# Passage given
══════════════════════════════

BB: Wow, the Jackie-of-all-trades.

JD: Yeah, exactly. [Laughter]

BB: Interesting.

JD: I learned about a lot of Wayne County systems by doing that: the parks, and the airport, and everything that the county ran, highways.

BB: Tell me about your city position. What’d you do for the city of Detroit?

JD: Well, when I was hired in August of 1966, I was assigned to the housing department. I was sent to a field office on Grand River and Grand Boulevard. And we were relocating families from the right-of-way of the Jeffries and the Fisher freeways which were just being built.

BB: That’s right. Okay.

JD: I liked the job, but it involved a lot of social work. My parents were really concerned because I was so involved with some of the families that I was trying to relocate, that I’d be going down to the area at night and taking them food, and money, and blankets, and things they didn’t have. So they said you’ve got to find something else. The other thing was that all of the Edison people, the utility peoples, were all out there in pairs. And I was out there by myself, which my parents didn’t think was real safe. Although, I must say, all the people I worked with did a good job at protecting me, but there were a couple of minor incidents. I went down to the civil service commission and said I’d really like a transfer. They sent me to a couple of different offices. In February of ‘67, the police department had formed a research and development unit. Maybe sometime in ’65; it was pretty new. They were putting personnel in it. They were looking for people. They absolutely did not want a woman. They told me that.

BB: Really? How’d you get the job?

JD: Well, They got desperate [laughter].They had to have somebody. It was a little awkward at first because I say that I worked in the men’s locker room for 35 years. The atmosphere before civil rights and sexual harassment was just incredible. I mean I know young women like yourself find it hard to believe what some of us went through, but the office reported directly to the deputy superintendent of police. He was as much a male chauvinist as the rest of them, but they needed the help badly. And he knew I was going to Wayne at night to get a master’s. He was going to get his bachelor’s degree. And I think in a way he used to send me out to pick up his books or assignments and things like that.

BB: (laughing) Oh goodness.

JD: So I had a lot of interesting assignments at the beginning. The office answered his—it was a commissioner at the time, commissioner of police—all of his correspondence. So it could be very serious from a citizen complaining about something, to the commissioner saying to me, “Write my mother a Christmas letter.”

BB: Gotcha.

JD: We also – the police department operates on the system of general orders that are written. We wrote all those orders and kept track of them, and so forth. Also, at that time, the federal government began the Office of Law Enforcement Assistance and began giving out federal grants to police departments, and we wrote those grant applications. Detroit was probably one of the first five in the country to receive one if I recall correctly. We had people coming in from the police executive research forum and other research organizations. Detroit was a big city at the time. We had a fairly large force. I was once asked to figure out how many blacks were on the job and I think at the time I did it, it was about five percent of the force.

══════════════════════════════

# Stored data
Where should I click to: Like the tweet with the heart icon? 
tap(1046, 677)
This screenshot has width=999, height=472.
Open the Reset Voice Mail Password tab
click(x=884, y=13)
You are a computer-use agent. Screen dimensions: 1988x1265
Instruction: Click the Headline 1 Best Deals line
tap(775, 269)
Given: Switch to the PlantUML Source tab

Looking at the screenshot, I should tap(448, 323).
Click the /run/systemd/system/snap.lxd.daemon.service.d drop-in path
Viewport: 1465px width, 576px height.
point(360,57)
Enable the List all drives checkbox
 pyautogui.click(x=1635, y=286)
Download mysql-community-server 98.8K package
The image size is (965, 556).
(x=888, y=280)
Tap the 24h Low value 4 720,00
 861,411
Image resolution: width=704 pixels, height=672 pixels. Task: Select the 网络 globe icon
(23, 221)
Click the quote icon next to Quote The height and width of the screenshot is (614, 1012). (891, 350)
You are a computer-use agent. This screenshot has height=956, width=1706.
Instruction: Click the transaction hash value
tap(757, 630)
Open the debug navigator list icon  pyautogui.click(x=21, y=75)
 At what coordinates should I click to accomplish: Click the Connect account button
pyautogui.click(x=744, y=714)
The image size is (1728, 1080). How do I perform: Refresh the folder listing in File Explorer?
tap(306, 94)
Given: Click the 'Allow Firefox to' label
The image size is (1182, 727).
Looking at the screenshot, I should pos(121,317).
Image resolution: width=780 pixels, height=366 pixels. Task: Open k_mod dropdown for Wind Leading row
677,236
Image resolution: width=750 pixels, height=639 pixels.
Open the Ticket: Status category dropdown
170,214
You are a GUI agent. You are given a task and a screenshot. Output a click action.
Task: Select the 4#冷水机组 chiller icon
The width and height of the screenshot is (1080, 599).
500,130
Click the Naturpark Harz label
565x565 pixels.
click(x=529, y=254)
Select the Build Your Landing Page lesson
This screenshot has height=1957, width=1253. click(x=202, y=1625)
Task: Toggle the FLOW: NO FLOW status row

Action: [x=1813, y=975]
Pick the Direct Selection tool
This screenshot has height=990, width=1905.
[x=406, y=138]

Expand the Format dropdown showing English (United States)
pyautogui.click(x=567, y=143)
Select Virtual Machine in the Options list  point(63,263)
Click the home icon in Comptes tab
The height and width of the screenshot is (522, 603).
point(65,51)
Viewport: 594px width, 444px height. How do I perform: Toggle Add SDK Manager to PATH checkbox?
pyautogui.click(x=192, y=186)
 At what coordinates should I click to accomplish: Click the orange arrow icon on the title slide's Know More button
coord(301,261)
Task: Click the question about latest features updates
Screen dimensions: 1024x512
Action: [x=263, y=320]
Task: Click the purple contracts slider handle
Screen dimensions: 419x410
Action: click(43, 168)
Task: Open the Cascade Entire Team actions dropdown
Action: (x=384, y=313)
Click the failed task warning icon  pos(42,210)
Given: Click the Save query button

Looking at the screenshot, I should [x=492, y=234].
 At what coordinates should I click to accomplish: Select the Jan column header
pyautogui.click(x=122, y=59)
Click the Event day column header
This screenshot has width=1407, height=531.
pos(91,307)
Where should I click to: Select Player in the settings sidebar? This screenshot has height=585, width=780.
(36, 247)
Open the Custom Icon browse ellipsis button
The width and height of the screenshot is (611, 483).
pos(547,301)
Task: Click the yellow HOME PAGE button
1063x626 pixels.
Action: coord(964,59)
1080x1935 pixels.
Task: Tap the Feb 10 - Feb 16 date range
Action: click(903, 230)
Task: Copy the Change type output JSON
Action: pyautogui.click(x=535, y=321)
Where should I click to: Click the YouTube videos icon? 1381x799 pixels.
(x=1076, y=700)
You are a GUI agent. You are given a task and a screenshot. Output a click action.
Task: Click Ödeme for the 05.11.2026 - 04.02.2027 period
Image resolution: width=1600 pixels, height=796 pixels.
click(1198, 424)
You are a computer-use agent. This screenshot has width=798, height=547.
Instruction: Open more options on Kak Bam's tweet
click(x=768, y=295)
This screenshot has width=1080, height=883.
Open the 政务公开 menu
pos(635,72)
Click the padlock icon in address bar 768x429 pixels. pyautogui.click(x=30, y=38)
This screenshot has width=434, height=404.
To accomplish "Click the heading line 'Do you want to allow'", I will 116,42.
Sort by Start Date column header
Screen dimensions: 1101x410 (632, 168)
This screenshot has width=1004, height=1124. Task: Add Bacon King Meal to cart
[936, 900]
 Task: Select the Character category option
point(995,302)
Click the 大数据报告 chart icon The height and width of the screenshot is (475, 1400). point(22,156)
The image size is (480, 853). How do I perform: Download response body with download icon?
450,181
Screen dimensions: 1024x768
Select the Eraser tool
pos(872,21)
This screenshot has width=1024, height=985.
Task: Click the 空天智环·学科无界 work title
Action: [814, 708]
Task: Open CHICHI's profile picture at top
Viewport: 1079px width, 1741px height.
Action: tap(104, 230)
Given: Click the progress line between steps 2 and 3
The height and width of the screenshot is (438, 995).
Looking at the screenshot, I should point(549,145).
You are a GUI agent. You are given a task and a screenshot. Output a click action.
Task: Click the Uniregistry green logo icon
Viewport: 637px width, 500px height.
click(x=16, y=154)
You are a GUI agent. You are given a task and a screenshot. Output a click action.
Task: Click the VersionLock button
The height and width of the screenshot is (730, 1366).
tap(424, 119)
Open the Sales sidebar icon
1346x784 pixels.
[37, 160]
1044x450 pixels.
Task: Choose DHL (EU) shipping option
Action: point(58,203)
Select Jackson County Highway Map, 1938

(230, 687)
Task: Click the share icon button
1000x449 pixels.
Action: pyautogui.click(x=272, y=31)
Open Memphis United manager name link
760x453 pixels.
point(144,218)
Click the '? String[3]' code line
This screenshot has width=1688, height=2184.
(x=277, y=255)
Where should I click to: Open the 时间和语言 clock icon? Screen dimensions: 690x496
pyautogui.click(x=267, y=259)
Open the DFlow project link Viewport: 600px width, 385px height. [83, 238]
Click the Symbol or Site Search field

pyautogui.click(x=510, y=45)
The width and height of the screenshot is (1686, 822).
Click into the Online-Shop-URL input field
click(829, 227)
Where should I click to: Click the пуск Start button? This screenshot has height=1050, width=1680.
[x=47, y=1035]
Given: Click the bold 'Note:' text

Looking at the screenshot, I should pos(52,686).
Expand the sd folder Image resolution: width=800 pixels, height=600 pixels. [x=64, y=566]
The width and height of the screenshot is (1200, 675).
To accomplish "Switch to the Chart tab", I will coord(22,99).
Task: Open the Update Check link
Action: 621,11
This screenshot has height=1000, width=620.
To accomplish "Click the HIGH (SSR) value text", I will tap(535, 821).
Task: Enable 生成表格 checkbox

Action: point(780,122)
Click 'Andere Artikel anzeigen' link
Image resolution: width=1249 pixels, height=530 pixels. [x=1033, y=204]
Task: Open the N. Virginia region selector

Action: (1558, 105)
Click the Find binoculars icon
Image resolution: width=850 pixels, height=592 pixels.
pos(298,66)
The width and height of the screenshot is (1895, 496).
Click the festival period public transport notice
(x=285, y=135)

══════════════════════════════

# Set problem 1
According to the interview, in what month and year was the speaker hired by the city of Detroit?
# Set problem 2
Rewrite the part of the interview that opens with the words containing "JD: Yeah, exactly." and closes with "That’s right. Okay.", putting "branch office" in place of "field office".
# Set problem 3
Extend the interview about working for the city of Detroit, starting right after its final sentence.
The rows were drawn from a separate source.

# Final answer 1
August 1966

# Final answer 2
JD: Yeah, exactly. [Laughter]

BB: Interesting.

JD: I learned about a lot of Wayne County systems by doing that: the parks, and the airport, and everything that the county ran, highways.

BB: Tell me about your city position. What’d you do for the city of Detroit?

JD: Well, when I was hired in August of 1966, I was assigned to the housing department. I was sent to a branch office on Grand River and Grand Boulevard. And we were relocating families from the right-of-way of the Jeffries and the Fisher freeways which were just being built.

BB: That’s right. Okay.

# Final answer 3
BB: Okay, because at one time, if I remember correctly, there was almost what, 5,300 police officers?

JD: Yes, exactly.

BB: Okay.

JD: And we were pretty modern. We had the first traffic lights here. We had a lot of firsts. There was interest in the department. I also did things like, made center pieces for the Women Who Work Luncheon when some woman from the women’s division was being honored.

BB: Aww.

JD: Things, little tasks. I never knew what the job was going to be on any given day, but it was very interesting. So I was able to learn a lot about how the department operated. You know, I certainly knew all of its rules and regulations because I wrote a lot of them. [Laughter] That’s about it.

BB: At that time in ‘67, you know ’64 when you received this position, how was the city? Had it changed from what you had perceived it when you were child growing up? Had it changed in any way beyond you know the civil rights movement? How was the feeling?

JD: People were starting to move out to suburbs, but not for any particular reason other than you could get a newer house. Some of the jobs were moving. They weren’t all downtown anymore. But, it was pretty much the same city that I grew up in, you know I don’t recall. Our neighborhood started to change a little bit. When we bought our house in 1952 on Manor, my father had to break a restrictive covenant that didn’t allow Jews. We were a Jewish family. Those were outlawed by the Supreme Court subsequently. My father had a case of one of his clients, Orsel McGhee, who lived on Seebaldt Street, who wanted to buy a house on Seebaldt. And my father broke a restricted covenant at that time to get him the house. That case became combined with the cases that Thurgood Marshall eventually argued before the Supreme Court that struck down those restrictive covenants. They’re still in deeds but they can’t be enforced.

BB: Wow, I never knew that. That’s amazing. Leading up to—

JD: So we were the first Jewish family or maybe the second Jewish family on our block.

BB: As I’ve done this project I have not heard of that. That’s amazing. Kudos to your father (laughing). So leading up to the summer of 1967, obviously there’s reports of more civil unrest. How did you perceive that summer and then how did you learn about the event of the blind pig?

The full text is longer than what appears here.